At least according to a note by Richard Koo of Nomura Securities over at Zero Hedge :
Premature fiscal consolidation is a threat to democracy
Pushing ahead with these misguided policies risks a collapse of social and economic foundations and could even threaten the survival of democratic structures. A good example is prewar Germany’s Brüning cabinet, which insisted on fiscal retrenchment and allowed the emergence of Hitler in the 1930s. The risk is especially high in Central and Southern European countries, which have a relatively short history of democracy.
Ultimately, I think the reason so many academics and pundits do not trust current low yields on government debt and expect them to rise suddenly is that they do not trust the market economy. When a price level set by the market persists for many years, we need to realize that there is an underlying economic structure supporting those prices.
What governments—including Japan’s new administration—should be thinking about is how to find promising public works projects and implement them in order to offset the deflationary pressures from private-sector deleveraging and provide the private sector with a sense of direction.

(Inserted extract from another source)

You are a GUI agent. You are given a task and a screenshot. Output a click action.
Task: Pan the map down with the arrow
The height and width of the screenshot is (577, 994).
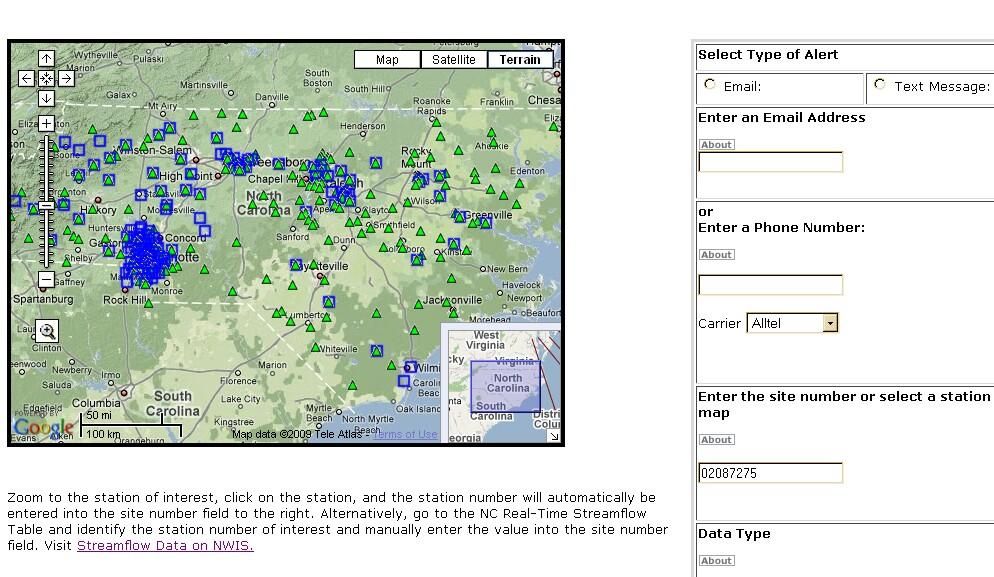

When private loan demand is nonexistent, the government must do whatever is necessary to find and carry out promising public works projects (including education and environment-related projects) without worrying about tax hikes.
It would appear that Europe’s new found desire to call a halt to ever expanding sovereign debt prompted that comment from Koo :
Apparently the lack of a European desire to hit the Nitrokeynesian button and go all in on a bet Keynes is right (or, gasp, wrong) has made Koo so furious …
In essence, Koo, a devout Keynesian, is taking the false religion’s argument one step further to its logical conclusion: that any change, be it today, tomorrow or whenever, will ultimately result in the collapse of the developed world’s social fabric, once societies realize they have been fooled for ages by a ruling oligarchy of kleptrocrats. That, we agree with wholeheartedly.
This appears to becoming another religious style crusade, much like the global warming debate, where the devout zealots on either side call the other side worshippers of false gods destined to burn for eternity in whatever version of fiscal hell they are imagining. The worst version I can think of would be being forced to work for the HMRC call centre for eternity but that would probably be seen as too cruel and unusual even for the most unrepentant sinner.